#### INPUT MATERIAL
..........
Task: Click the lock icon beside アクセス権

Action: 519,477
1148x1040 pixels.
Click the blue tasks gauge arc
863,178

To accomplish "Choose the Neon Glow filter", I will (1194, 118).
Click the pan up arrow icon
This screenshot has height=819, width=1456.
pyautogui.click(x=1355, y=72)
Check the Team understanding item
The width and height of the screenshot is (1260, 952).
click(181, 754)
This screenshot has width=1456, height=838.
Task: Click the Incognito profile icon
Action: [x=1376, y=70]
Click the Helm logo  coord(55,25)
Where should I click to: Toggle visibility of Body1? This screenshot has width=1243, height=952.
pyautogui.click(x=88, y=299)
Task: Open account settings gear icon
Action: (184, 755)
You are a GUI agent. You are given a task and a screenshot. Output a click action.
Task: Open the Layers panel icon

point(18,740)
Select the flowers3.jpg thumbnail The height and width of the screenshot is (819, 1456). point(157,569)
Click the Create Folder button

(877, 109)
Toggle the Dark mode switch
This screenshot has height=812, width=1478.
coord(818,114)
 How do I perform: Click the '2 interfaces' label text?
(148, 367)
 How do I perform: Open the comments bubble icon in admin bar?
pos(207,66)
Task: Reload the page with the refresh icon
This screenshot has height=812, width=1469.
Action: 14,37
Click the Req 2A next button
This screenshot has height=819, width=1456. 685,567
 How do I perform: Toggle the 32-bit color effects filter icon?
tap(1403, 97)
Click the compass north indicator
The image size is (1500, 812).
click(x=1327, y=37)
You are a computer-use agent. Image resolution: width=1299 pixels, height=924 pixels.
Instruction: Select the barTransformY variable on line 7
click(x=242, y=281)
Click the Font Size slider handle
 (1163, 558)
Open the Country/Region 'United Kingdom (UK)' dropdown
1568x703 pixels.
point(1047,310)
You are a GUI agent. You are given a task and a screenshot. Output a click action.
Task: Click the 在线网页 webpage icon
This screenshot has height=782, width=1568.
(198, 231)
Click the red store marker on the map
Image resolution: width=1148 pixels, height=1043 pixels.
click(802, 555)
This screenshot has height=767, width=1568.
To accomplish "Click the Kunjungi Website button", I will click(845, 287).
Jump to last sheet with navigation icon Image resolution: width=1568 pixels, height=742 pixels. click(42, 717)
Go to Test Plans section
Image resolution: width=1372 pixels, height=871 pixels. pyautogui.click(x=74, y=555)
..........
#### EXERCISE BRIEF
Could you copy out the data in full, exactly as it is written?

#### WRITTEN SOLUTION
Task: Click the lock icon beside アクセス権

Action: 519,477
1148x1040 pixels.
Click the blue tasks gauge arc
863,178

To accomplish "Choose the Neon Glow filter", I will (1194, 118).
Click the pan up arrow icon
This screenshot has height=819, width=1456.
pyautogui.click(x=1355, y=72)
Check the Team understanding item
The width and height of the screenshot is (1260, 952).
click(181, 754)
This screenshot has width=1456, height=838.
Task: Click the Incognito profile icon
Action: [x=1376, y=70]
Click the Helm logo  coord(55,25)
Where should I click to: Toggle visibility of Body1? This screenshot has width=1243, height=952.
pyautogui.click(x=88, y=299)
Task: Open account settings gear icon
Action: (184, 755)
You are a GUI agent. You are given a task and a screenshot. Output a click action.
Task: Open the Layers panel icon

point(18,740)
Select the flowers3.jpg thumbnail The height and width of the screenshot is (819, 1456). point(157,569)
Click the Create Folder button

(877, 109)
Toggle the Dark mode switch
This screenshot has height=812, width=1478.
coord(818,114)
 How do I perform: Click the '2 interfaces' label text?
(148, 367)
 How do I perform: Open the comments bubble icon in admin bar?
pos(207,66)
Task: Reload the page with the refresh icon
This screenshot has height=812, width=1469.
Action: 14,37
Click the Req 2A next button
This screenshot has height=819, width=1456. 685,567
 How do I perform: Toggle the 32-bit color effects filter icon?
tap(1403, 97)
Click the compass north indicator
The image size is (1500, 812).
click(x=1327, y=37)
You are a computer-use agent. Image resolution: width=1299 pixels, height=924 pixels.
Instruction: Select the barTransformY variable on line 7
click(x=242, y=281)
Click the Font Size slider handle
 (1163, 558)
Open the Country/Region 'United Kingdom (UK)' dropdown
1568x703 pixels.
point(1047,310)
You are a GUI agent. You are given a task and a screenshot. Output a click action.
Task: Click the 在线网页 webpage icon
This screenshot has height=782, width=1568.
(198, 231)
Click the red store marker on the map
Image resolution: width=1148 pixels, height=1043 pixels.
click(802, 555)
This screenshot has height=767, width=1568.
To accomplish "Click the Kunjungi Website button", I will click(845, 287).
Jump to last sheet with navigation icon Image resolution: width=1568 pixels, height=742 pixels. click(42, 717)
Go to Test Plans section
Image resolution: width=1372 pixels, height=871 pixels. pyautogui.click(x=74, y=555)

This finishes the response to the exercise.